╭──

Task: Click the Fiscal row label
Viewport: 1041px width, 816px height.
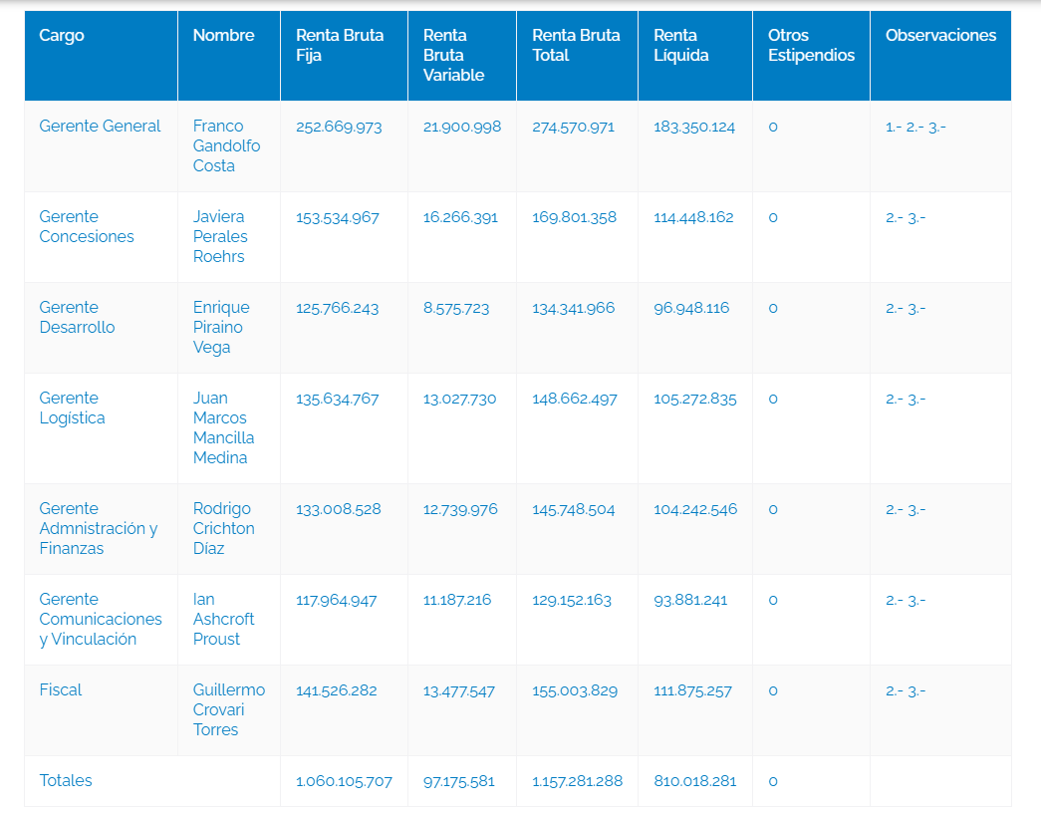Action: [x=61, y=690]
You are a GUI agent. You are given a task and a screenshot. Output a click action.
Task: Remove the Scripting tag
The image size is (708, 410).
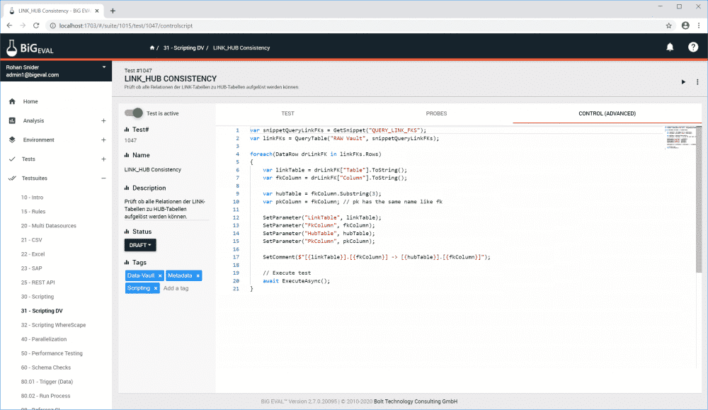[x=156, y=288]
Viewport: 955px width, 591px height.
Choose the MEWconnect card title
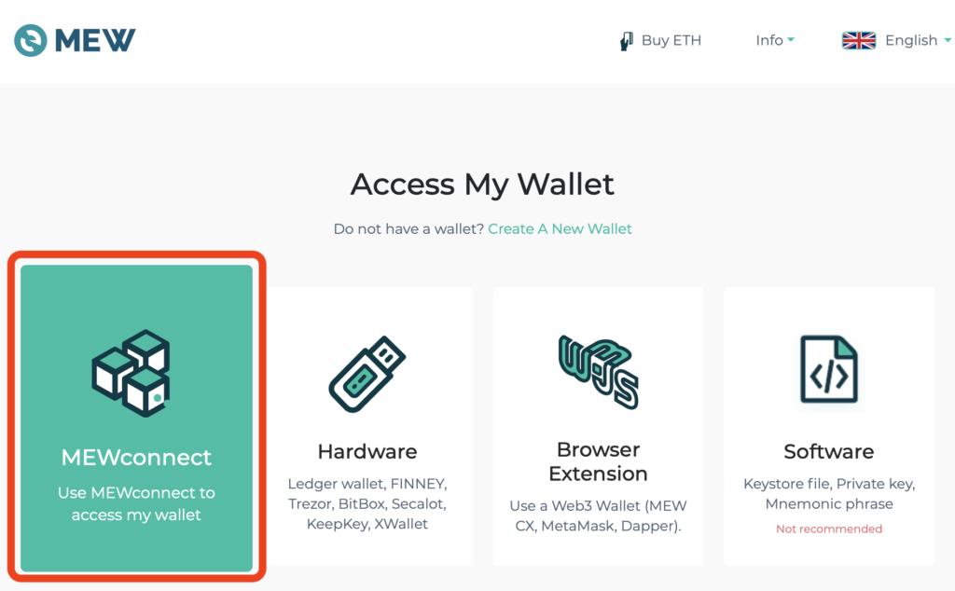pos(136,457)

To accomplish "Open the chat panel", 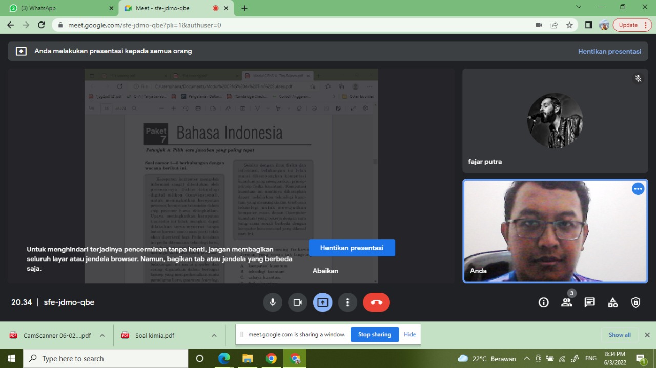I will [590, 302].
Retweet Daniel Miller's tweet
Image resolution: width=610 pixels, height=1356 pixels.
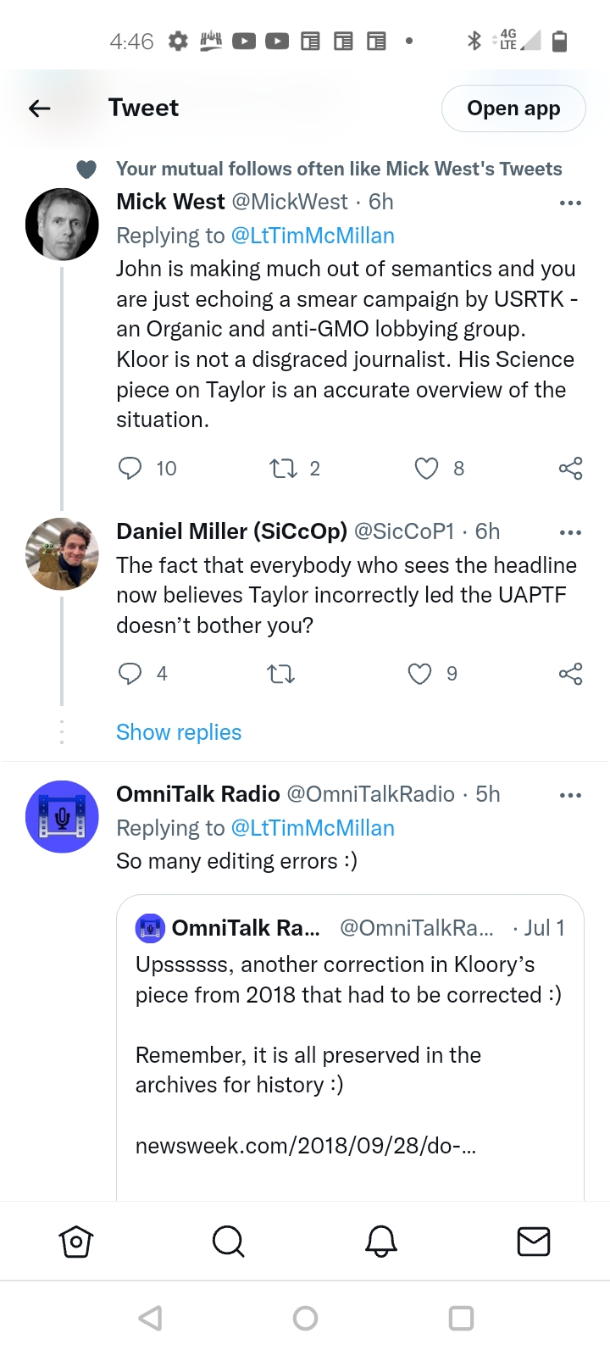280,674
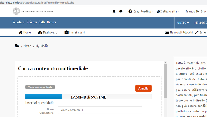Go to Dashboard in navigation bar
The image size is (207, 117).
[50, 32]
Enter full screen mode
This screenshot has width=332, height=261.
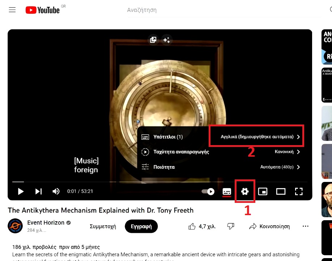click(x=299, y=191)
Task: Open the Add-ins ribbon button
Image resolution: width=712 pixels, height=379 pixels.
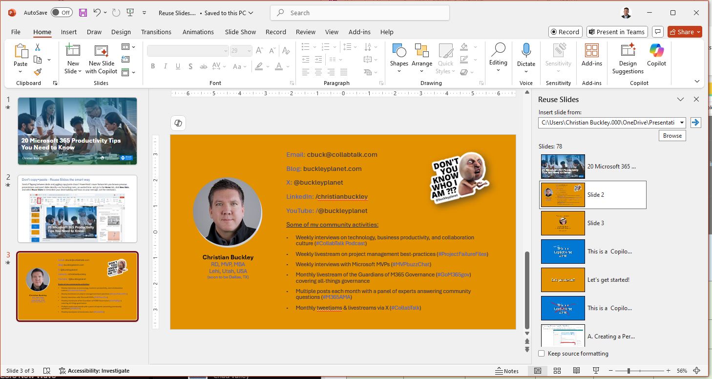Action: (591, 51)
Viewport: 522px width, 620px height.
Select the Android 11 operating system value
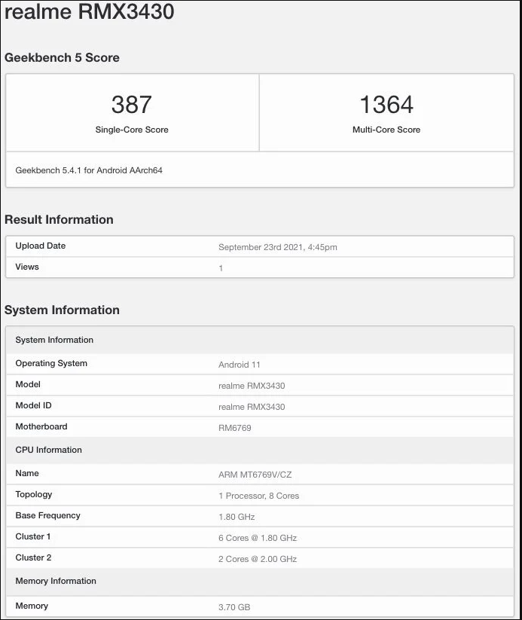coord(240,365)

╰──
╭──

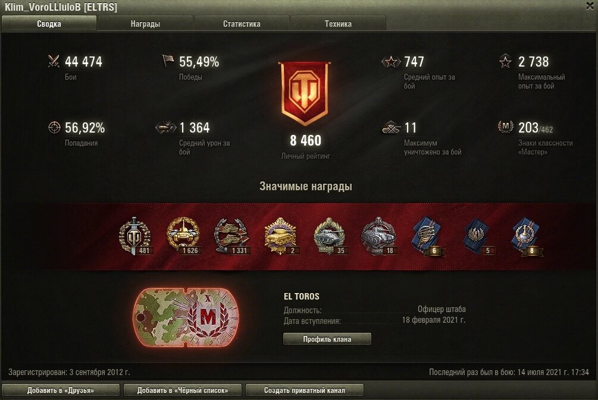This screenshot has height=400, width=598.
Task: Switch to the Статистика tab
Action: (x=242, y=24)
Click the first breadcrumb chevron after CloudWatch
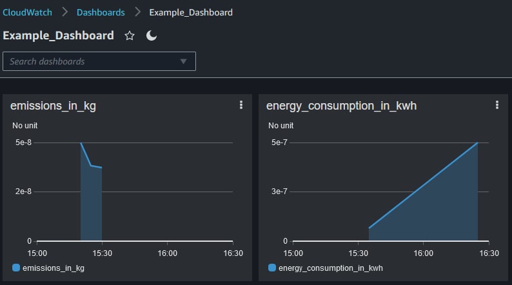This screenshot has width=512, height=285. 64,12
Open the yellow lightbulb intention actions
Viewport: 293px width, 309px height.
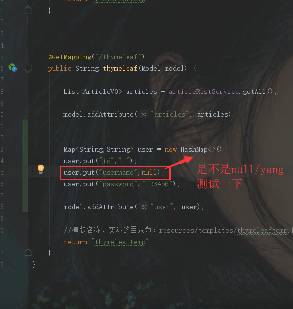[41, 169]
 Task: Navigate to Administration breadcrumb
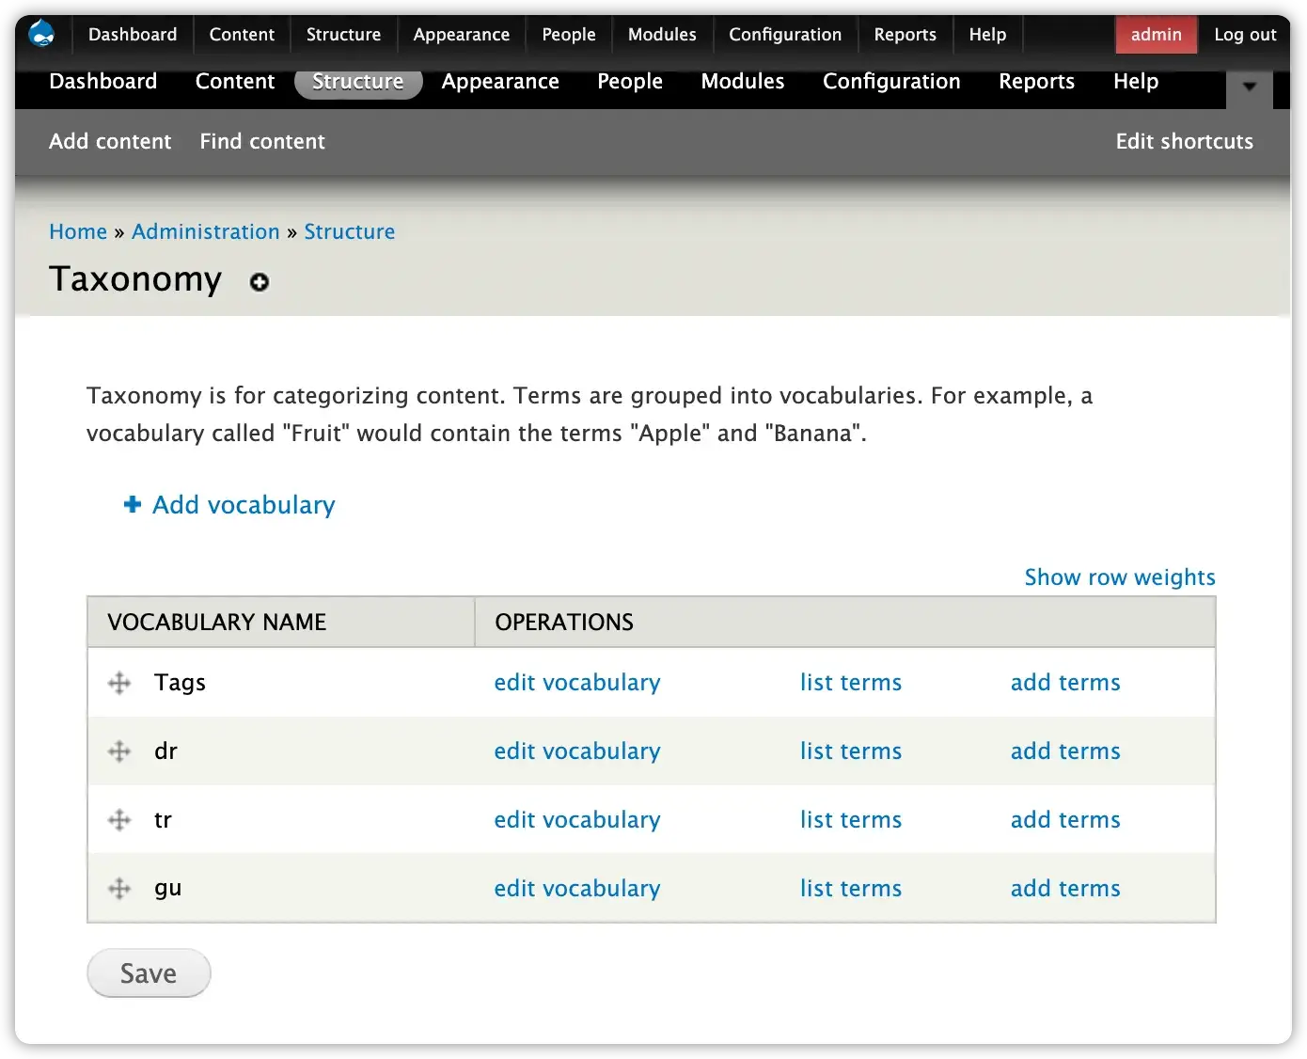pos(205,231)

╰──
╭──

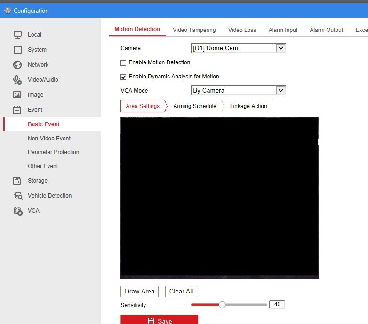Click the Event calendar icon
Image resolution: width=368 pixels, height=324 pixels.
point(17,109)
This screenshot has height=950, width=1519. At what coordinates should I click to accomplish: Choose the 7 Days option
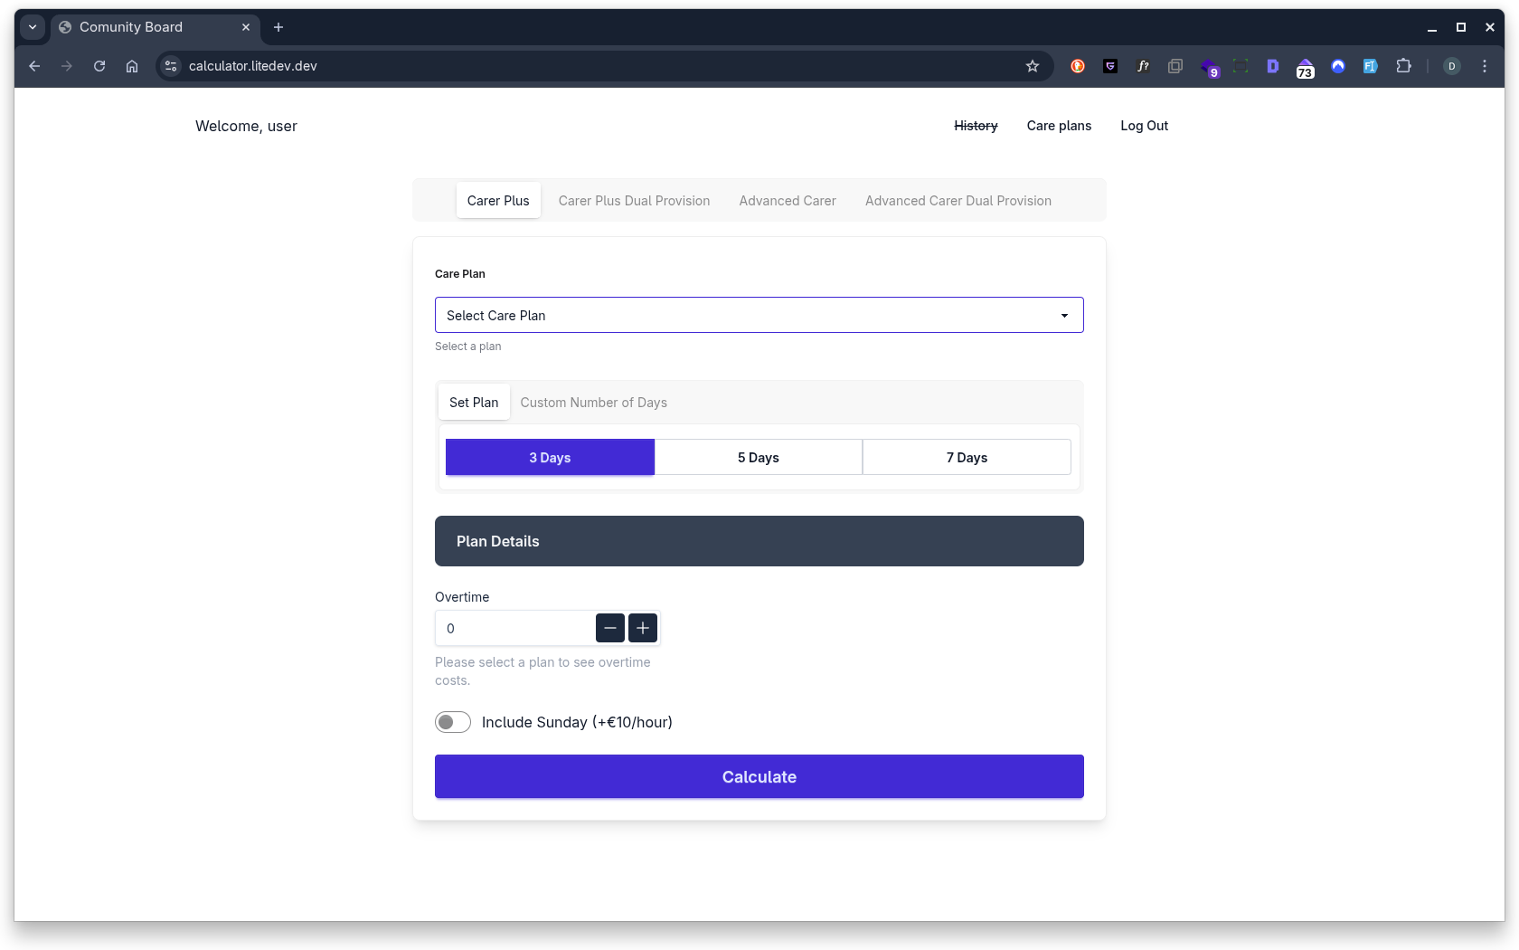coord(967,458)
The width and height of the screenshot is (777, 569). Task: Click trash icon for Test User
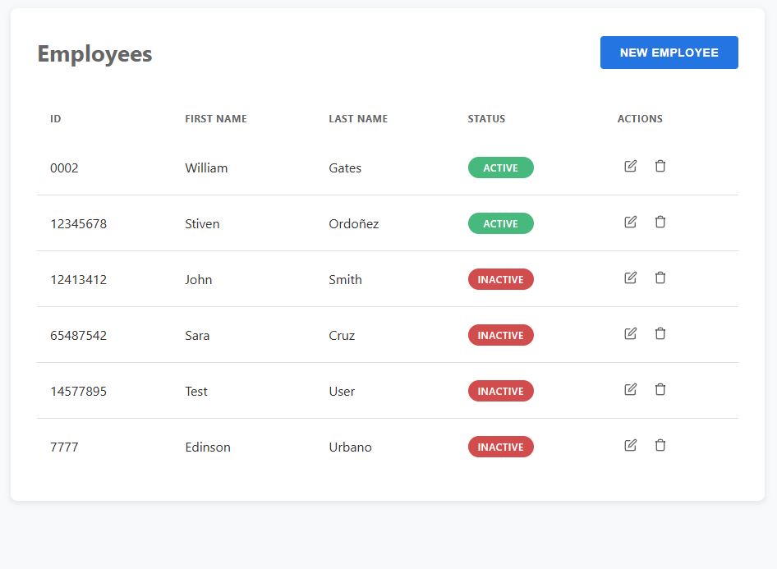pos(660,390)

╰──

- **Instructions for the task**: Word for word, retype the lines in the entries above that run from the one with "Task: Click the Fiscal row label" through the one with "Viewport: 955px width, 591px height.". Both ends count; pictures do not.

- **Solved problem**:
Task: Click the Fiscal row label
Viewport: 1041px width, 816px height.
Action: [x=61, y=690]
You are a GUI agent. You are given a task and a screenshot. Output a click action.
Task: Remove the Scripting tag
The image size is (708, 410).
[x=156, y=288]
Viewport: 955px width, 591px height.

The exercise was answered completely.